I suppose it is nice to point the finger at those from the South but we also must look at ourselves when it comes to dealing with our fellow Black citizens. We had in Boston, as I have written about before, the murder of a Black man Herbert Smith in his forties and two Black teenagers, Elizabeth Dickson and Douglas Barrett, one night back in 1968 as they were sitting in an automobile. For all extent and purposes nothing was done about it.

Not by the police or the media. Two or three stories appeared in the newspapers. The police telling us they were doing an investigation. But not one elected official noted the triple murder in any public manner. A slaughter of three people passing like ship in the night. How could that be if Black lives did not matter?

The person who admitted to that slaughter was John Martorano. He murdered Smith because he disrespected him. He murdered the two teen agers because they were with Smith. He left a trail of incriminating evidence behind that a high school kid playing Dick Tracy could follow but nothing came of it.

Murdering Black folk was something John Martorano was used to doing. In September 1956 he murdered John Jackson because he was a possible witness against him in the murder of Margaret Sylvester. He ambushed him at night as he was coming back to his girlfriends apartment where he lived along with others.

Not only that, after having murdered Jackson and the three in the car, he murdered another Black man, Ronald Hicks. What was his reason for doing that. He met a woman who was the wife of a guy in jail awaiting trial for murdering other people who told her Hicks was going to be a witness against her husband. He didn’t know the woman before meeting her or her husband or co-felons in jail. But he decided he would murder Hicks to help them out.

The way I figure John Martorano murdered more Black individuals than any person in the history of Boston. I also figure no one cared because they were Black individuals. Yet you wonder why our fellow Black citizens are on the streets reminding us that Black lives matter. It is a disgrace to a nation that having gone through slavery, hangings, and Jim Crowism that white Americans just do not understand the cry of help from their fellow citizens.

You may say that is all in the past and things are different now. There is improvement. I do not think the murder of three Black individuals in a car would receive such cavalier treatment in the media. Yet it was only a few years ago that John Martorano got sentenced for these murders – he received about six months in prison for each one. How is it that the man who murdered more Black Americans than any other man in Boston received so little prison time? Did Black lives matter?

5 thoughts on “For Many Years In Boston Black Lives Did Not Matter.

  1. I guess Boston’s racism helps to to explain Bill Russell’s mixed feelings towards the city. Lots of racist Democrats there in the 40s, 50s, 60s & 70s?

    See, articles / blogs like this add heat, but few facts. For example, the vast, vast majority of KKK members were Democrat. President Abe Lincoln, a Whig (today’s GOP), freed the slaves.

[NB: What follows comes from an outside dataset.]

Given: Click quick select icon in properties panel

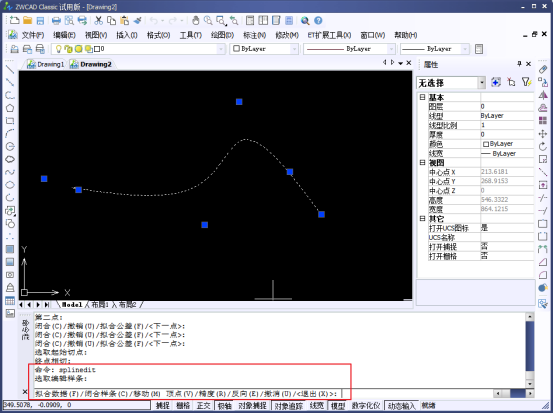Looking at the screenshot, I should pyautogui.click(x=525, y=83).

    I’ve never been to Boston, but I understand that forced busing was a major incendiary issue. Maybe you can expound on that sometime. My understanding is that neither white or black parents liked it, and it failed.

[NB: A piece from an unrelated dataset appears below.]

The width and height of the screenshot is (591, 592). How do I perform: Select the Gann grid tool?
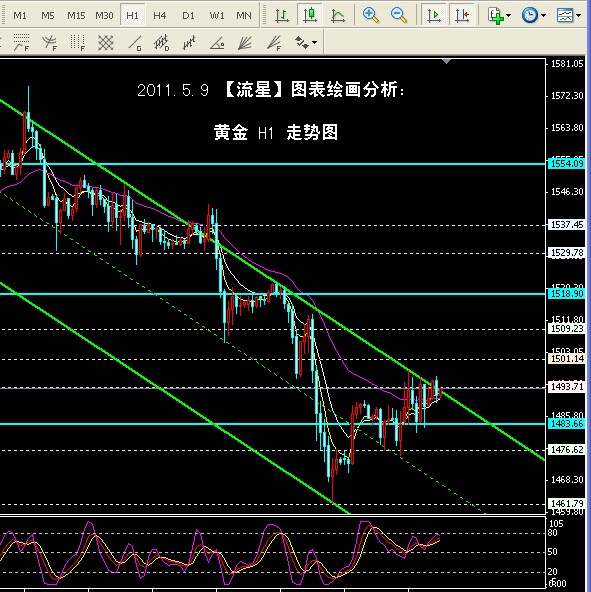106,42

    I happened to meet a retired professional from I believe Hughes Aircraft. An African American woman who attended Boston Latin. I heard all about Boston Latin, which she claimed was tougher than Howard University. At her prominent employer she became the first woman, first African American, and first non-techical degree (non STEM) to gain a career. Sharp lady, I wish I could have spent more time with her.

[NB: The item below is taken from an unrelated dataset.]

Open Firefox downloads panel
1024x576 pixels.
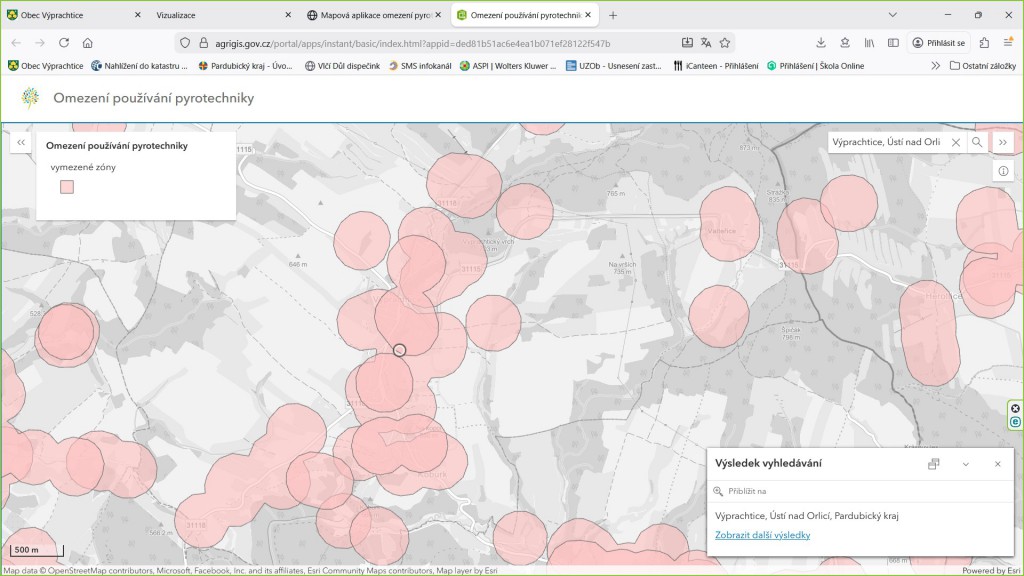[x=820, y=43]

    Issues regarding racism are monumentally better. FBI statistics reveal only 10 unarmed black men were shot last year; and six of those individuals attacked police officers. Police also ocassionally shoot unarmed white men, I believe the figure for last year was 16.

  2. Wa-llahi! Trump is Jim Jones on steroids. After a big drink of Kool-Aid, over the cliff we go. Why can’t the SOB just die, alone? Why do we all have to go with him?

  3. Mel King, Sen. Bolling, numerous black legislators said nothing? That [s hard to believe.

  4. Black lives don’t matter to the Feds otherwise they never would have made the Martorano deal. The Boston Police homicide unit has prosecuted hundreds of killers of Blacks over the last thirty years. They don’t ignore murders of minorities. Most of the murders in Boston are of Blacks by other Blacks.